Dataset entries:
_ _ _ _ _
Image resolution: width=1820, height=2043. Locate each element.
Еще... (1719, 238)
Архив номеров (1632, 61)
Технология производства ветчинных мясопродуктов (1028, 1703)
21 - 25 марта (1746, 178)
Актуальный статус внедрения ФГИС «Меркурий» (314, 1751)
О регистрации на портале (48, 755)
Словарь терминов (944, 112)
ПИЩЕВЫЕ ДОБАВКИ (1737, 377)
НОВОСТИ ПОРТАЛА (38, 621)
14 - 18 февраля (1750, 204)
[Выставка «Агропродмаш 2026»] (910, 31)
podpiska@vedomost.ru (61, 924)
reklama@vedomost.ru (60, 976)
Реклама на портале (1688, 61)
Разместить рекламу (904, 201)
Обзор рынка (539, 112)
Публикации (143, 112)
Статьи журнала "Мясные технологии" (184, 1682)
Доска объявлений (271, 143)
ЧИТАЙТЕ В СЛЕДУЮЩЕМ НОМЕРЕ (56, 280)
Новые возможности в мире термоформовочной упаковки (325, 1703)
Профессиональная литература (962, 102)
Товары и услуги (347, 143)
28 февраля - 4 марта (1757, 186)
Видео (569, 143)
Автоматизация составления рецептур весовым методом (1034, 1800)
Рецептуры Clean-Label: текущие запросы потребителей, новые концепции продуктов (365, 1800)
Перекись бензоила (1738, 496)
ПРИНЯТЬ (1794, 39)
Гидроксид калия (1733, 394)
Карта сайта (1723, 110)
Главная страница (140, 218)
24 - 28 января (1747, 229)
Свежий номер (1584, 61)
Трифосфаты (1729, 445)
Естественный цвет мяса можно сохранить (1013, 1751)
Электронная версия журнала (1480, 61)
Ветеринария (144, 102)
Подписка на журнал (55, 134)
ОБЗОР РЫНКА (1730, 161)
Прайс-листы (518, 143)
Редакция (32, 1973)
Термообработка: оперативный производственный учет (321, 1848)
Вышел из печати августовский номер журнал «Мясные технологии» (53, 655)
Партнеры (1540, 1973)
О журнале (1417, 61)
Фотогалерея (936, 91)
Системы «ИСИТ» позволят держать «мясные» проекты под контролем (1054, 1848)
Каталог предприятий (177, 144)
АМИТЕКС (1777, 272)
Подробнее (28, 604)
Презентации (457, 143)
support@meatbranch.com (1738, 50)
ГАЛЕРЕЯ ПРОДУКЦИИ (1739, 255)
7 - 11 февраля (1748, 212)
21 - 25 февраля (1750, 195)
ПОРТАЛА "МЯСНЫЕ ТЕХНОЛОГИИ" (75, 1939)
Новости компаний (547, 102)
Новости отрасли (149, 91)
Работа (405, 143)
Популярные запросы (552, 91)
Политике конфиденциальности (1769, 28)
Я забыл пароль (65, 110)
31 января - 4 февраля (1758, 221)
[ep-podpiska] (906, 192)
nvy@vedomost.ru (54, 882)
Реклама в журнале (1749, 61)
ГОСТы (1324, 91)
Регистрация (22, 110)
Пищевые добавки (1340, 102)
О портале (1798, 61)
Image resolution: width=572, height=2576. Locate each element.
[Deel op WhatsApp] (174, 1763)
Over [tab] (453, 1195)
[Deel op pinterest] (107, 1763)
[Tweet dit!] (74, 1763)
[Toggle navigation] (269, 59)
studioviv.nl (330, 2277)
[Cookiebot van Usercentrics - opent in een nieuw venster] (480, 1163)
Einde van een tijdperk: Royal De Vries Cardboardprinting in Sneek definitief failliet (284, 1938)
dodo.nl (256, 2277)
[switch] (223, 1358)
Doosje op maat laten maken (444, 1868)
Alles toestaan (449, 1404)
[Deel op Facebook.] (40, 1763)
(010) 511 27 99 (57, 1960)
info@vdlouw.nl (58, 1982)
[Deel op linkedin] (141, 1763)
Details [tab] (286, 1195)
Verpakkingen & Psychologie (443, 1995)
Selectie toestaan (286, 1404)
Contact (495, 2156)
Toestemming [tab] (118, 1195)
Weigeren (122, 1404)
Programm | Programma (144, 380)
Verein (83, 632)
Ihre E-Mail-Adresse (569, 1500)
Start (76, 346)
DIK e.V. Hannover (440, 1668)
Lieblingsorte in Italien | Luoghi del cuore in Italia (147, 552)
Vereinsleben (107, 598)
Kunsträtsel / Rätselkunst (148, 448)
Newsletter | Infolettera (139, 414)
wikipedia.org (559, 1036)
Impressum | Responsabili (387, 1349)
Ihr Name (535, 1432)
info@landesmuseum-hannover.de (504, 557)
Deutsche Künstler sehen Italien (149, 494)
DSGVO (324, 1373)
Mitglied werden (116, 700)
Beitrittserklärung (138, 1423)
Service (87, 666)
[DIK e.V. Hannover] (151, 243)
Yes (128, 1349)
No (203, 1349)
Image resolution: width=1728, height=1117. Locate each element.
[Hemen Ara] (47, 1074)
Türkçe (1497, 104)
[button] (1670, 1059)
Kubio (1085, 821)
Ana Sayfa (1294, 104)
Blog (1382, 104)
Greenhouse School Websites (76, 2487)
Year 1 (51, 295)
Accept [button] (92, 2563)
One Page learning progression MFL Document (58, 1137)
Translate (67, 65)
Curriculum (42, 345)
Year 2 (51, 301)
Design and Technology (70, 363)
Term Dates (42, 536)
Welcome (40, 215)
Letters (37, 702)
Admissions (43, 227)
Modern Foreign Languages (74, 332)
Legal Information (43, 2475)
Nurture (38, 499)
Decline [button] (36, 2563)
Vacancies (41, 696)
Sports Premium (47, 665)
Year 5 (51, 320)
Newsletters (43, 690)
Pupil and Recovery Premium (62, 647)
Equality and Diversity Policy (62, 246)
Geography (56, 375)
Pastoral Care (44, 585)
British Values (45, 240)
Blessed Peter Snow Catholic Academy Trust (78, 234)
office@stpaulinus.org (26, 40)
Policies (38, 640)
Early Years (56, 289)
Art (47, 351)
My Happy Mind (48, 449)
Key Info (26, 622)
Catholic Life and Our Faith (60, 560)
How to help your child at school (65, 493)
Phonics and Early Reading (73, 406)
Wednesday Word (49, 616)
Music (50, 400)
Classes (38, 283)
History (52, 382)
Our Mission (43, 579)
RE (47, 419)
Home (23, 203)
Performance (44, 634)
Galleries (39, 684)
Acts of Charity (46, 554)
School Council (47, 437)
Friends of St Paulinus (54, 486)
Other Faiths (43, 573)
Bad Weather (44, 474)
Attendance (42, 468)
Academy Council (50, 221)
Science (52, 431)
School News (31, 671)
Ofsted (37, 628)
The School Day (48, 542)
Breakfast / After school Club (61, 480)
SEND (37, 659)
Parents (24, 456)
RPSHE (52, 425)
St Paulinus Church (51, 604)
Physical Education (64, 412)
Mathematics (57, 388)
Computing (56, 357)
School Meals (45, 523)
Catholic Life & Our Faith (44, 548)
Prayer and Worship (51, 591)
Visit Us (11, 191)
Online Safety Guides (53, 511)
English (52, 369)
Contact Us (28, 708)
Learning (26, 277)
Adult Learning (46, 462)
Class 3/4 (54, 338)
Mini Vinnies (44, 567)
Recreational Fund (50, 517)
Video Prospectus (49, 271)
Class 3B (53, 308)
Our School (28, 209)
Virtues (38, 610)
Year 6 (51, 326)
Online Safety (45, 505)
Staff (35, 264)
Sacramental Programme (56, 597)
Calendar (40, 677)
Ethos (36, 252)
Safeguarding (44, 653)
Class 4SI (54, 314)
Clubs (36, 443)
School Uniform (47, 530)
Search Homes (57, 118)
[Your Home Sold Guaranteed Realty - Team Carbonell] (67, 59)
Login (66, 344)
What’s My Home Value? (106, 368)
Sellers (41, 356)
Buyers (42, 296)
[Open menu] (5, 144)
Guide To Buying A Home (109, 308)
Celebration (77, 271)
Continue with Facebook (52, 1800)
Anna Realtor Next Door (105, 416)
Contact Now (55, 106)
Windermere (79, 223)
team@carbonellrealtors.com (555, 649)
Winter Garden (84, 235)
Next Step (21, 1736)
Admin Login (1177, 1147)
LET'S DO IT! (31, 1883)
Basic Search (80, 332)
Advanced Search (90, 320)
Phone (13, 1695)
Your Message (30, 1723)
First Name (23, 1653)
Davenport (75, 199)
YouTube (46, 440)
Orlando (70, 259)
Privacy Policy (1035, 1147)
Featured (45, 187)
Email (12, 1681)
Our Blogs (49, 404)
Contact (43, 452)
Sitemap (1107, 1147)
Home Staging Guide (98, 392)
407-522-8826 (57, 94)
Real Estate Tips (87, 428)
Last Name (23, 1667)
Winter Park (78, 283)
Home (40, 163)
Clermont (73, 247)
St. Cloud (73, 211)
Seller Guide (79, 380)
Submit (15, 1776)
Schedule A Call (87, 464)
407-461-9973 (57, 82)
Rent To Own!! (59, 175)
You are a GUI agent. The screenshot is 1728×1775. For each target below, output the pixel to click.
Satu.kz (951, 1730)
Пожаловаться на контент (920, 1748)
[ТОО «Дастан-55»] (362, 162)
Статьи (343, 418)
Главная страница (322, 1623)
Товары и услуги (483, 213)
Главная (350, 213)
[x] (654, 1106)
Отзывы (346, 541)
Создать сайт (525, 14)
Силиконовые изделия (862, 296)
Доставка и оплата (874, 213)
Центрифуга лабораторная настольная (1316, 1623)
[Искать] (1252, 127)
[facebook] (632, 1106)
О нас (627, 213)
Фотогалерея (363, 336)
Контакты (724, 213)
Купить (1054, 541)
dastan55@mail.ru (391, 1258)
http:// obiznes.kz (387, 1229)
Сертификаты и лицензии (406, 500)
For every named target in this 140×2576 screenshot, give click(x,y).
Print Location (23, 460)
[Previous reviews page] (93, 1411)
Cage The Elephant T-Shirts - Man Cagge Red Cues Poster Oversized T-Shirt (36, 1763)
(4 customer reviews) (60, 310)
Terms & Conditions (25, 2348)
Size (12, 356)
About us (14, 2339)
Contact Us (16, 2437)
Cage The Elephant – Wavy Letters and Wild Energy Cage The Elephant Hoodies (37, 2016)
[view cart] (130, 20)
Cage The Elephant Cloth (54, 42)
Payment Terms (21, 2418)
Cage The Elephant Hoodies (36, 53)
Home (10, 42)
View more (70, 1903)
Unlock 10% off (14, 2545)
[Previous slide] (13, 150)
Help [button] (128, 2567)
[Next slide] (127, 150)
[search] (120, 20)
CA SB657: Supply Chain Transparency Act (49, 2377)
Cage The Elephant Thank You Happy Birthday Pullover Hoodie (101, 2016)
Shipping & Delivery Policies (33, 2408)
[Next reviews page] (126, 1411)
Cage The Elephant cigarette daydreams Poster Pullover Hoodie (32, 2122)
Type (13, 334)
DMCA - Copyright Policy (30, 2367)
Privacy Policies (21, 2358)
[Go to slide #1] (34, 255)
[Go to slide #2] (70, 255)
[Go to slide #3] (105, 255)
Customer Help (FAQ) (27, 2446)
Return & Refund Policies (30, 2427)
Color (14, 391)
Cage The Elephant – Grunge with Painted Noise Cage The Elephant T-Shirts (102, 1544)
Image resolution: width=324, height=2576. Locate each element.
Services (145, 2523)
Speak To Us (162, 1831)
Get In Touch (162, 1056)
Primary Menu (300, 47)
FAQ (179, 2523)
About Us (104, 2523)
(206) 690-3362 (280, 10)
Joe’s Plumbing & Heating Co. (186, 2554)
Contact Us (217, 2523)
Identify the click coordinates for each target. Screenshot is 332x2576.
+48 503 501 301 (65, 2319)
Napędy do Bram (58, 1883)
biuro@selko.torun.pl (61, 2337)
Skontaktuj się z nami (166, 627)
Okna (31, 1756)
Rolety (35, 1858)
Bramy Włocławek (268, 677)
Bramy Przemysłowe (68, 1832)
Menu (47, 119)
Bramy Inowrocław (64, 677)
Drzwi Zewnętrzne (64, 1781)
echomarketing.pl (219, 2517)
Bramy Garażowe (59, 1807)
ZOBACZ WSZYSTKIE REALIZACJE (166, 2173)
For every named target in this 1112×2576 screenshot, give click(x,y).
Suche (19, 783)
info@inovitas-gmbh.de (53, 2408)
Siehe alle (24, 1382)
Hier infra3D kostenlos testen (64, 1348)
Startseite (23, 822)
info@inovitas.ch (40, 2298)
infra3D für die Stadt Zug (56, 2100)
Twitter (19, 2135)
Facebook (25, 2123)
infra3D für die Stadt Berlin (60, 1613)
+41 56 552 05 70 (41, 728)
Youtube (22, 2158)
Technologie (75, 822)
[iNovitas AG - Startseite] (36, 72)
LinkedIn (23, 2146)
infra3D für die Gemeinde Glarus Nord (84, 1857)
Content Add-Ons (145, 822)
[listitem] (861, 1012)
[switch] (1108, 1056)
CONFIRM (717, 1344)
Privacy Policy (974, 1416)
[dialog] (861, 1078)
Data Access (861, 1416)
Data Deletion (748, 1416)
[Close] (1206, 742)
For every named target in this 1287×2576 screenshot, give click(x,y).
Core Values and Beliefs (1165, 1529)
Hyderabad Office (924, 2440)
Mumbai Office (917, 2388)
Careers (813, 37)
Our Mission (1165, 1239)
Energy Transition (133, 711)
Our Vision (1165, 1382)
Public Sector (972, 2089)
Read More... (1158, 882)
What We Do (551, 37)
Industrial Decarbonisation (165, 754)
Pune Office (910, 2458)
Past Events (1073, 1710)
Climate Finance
_ _ _ _ _
* What you are asked to do *
The stretch of entries above that starts with the line containing "Weigeren (122, 1404)" and goes on through the line containing "Ihr Name (535, 1432)" is to be transcribed exactly, and no other line is to be transcribed.

* Result for this exercise *
Weigeren (122, 1404)
Programm | Programma (144, 380)
Verein (83, 632)
Ihre E-Mail-Adresse (569, 1500)
Start (76, 346)
DIK e.V. Hannover (440, 1668)
Lieblingsorte in Italien | Luoghi del cuore in Italia (147, 552)
Vereinsleben (107, 598)
Kunsträtsel / Rätselkunst (148, 448)
Newsletter | Infolettera (139, 414)
wikipedia.org (559, 1036)
Impressum | Responsabili (387, 1349)
Ihr Name (535, 1432)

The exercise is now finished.